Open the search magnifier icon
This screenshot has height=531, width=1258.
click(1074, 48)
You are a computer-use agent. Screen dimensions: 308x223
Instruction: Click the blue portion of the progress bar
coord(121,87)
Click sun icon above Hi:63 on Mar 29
...
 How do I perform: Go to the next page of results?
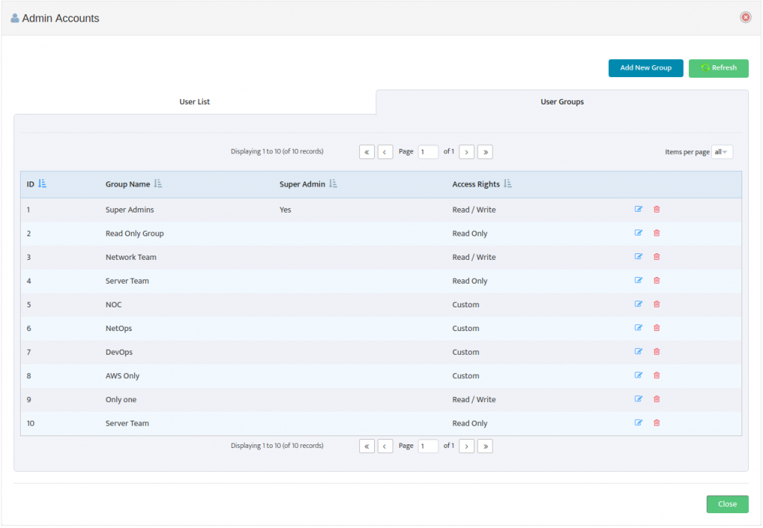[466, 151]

Your assignment: From the entries above, restate word for word the lines from the line containing "You are a computer-use" to the line containing "Click sun icon above Hi:63 on Mar 29", both ends included, and nothing more.

Task result:
You are a computer-use agent. Screen dimensions: 308x223
Instruction: Click the blue portion of the progress bar
coord(121,87)
Click sun icon above Hi:63 on Mar 29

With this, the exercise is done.